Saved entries
--- --- ---

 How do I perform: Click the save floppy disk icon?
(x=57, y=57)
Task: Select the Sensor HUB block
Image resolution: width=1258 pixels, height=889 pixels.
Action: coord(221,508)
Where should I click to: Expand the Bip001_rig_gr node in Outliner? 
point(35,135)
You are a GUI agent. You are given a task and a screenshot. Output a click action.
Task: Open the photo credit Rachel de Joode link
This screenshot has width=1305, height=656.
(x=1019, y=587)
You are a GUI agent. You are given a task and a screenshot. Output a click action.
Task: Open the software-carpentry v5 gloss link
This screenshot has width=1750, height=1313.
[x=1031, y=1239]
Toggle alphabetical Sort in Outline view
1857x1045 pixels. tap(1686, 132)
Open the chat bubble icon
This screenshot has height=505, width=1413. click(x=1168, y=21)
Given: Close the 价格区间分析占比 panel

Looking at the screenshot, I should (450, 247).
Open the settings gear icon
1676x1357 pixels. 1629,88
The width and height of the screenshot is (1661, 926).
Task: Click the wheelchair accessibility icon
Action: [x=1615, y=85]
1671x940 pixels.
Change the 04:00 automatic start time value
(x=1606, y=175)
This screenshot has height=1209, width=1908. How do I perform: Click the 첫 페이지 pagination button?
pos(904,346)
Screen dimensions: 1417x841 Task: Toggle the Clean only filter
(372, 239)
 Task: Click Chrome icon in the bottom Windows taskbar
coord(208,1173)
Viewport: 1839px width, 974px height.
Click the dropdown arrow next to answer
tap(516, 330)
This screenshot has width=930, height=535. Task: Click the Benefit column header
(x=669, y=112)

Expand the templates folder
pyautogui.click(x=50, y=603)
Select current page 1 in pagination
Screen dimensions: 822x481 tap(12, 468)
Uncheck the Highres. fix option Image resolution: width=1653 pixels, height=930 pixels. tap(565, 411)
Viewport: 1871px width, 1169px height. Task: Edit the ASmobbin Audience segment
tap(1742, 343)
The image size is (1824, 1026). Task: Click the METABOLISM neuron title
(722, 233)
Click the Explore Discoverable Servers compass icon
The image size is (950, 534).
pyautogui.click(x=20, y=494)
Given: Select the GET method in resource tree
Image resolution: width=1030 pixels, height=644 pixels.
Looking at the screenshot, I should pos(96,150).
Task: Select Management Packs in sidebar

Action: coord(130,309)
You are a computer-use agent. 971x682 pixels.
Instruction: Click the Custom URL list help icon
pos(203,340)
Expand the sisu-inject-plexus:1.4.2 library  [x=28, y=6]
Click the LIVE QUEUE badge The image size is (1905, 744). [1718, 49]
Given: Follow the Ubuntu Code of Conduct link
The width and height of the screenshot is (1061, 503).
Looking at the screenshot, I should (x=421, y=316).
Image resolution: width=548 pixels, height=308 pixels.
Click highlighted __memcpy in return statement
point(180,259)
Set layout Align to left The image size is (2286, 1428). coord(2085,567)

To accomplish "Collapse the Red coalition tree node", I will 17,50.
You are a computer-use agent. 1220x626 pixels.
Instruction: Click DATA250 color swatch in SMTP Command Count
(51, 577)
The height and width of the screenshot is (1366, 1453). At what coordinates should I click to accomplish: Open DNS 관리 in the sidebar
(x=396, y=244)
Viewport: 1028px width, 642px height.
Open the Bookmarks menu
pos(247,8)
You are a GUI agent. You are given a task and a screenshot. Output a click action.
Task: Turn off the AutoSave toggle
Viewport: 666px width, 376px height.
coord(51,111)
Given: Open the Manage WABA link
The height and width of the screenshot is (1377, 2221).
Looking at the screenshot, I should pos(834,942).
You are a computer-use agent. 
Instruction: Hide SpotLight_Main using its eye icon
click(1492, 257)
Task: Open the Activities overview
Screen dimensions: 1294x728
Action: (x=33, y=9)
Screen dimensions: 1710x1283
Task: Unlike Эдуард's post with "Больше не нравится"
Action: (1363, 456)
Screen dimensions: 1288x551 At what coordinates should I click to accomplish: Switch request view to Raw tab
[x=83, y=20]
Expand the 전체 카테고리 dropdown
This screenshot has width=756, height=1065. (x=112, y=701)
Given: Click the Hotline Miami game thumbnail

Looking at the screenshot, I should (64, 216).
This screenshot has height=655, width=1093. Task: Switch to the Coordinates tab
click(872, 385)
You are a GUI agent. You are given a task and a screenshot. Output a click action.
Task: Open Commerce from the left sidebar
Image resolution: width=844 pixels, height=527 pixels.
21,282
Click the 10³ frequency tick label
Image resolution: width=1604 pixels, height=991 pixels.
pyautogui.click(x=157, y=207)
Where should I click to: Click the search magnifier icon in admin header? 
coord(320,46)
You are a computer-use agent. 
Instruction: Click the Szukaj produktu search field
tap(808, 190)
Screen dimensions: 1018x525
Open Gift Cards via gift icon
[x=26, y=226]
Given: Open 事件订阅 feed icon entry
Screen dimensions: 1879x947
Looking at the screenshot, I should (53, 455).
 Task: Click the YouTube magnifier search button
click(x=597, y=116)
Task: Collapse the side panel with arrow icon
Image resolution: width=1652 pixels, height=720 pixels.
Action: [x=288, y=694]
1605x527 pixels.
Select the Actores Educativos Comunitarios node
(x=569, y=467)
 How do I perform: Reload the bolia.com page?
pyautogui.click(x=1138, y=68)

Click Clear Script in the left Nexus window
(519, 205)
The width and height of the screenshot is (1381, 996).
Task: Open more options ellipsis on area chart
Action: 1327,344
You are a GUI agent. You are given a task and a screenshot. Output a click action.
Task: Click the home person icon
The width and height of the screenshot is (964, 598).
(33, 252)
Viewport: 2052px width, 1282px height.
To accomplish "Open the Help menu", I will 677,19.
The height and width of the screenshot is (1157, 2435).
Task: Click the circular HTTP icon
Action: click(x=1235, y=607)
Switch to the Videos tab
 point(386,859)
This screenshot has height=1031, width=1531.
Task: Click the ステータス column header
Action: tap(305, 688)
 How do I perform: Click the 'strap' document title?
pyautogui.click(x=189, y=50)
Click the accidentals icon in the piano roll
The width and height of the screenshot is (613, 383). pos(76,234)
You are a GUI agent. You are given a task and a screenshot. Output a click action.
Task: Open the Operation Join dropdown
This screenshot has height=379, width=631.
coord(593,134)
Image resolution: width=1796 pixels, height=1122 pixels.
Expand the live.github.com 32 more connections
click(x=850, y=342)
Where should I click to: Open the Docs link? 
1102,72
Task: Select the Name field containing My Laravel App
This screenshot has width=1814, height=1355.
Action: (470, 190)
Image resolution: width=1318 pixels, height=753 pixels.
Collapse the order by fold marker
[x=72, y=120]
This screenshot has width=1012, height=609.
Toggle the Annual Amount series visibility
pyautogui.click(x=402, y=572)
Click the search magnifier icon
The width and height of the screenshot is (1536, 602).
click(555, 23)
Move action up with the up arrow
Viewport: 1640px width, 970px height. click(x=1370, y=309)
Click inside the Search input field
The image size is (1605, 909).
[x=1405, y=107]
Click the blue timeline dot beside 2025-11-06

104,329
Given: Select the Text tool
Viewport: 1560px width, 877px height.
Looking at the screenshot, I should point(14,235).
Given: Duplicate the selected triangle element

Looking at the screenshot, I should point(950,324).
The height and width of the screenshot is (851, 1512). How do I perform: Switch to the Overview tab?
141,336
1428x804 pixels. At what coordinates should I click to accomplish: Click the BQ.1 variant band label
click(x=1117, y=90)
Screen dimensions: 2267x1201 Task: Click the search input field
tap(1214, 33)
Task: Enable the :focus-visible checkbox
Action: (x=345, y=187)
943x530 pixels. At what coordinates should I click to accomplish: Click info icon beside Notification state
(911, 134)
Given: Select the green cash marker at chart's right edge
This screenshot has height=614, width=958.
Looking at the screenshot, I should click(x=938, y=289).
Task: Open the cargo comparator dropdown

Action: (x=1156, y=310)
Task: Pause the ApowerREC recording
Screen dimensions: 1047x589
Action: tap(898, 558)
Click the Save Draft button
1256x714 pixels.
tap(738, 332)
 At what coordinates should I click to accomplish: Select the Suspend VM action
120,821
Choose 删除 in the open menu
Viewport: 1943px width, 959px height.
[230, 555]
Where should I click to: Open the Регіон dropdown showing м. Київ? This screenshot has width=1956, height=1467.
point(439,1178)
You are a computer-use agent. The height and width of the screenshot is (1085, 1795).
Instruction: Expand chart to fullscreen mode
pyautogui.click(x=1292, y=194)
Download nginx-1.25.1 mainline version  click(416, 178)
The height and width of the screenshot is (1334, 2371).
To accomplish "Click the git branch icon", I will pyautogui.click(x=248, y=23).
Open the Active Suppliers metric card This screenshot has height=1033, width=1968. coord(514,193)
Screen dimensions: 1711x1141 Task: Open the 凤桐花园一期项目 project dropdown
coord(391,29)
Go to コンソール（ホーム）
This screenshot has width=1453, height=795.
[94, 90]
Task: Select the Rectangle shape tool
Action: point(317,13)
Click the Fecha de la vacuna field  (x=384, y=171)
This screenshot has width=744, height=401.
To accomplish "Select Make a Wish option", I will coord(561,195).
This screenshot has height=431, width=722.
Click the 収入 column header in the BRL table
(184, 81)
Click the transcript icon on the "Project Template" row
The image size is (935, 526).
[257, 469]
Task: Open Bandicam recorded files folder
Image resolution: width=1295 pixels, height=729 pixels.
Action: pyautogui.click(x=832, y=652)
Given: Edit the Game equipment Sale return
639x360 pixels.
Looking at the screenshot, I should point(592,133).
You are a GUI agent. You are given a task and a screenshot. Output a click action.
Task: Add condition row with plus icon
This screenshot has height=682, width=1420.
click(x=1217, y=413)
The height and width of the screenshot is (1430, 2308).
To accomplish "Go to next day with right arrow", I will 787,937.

--- --- ---

*Activity*: Print exactly the lines above from the one with "Click Clear Script in the left Nexus window" to the one with "Viewport: 2052px width, 1282px height.", including both.

*Result of the exercise*:
Click Clear Script in the left Nexus window
(519, 205)
The width and height of the screenshot is (1381, 996).
Task: Open more options ellipsis on area chart
Action: 1327,344
You are a GUI agent. You are given a task and a screenshot. Output a click action.
Task: Click the home person icon
The width and height of the screenshot is (964, 598).
(33, 252)
Viewport: 2052px width, 1282px height.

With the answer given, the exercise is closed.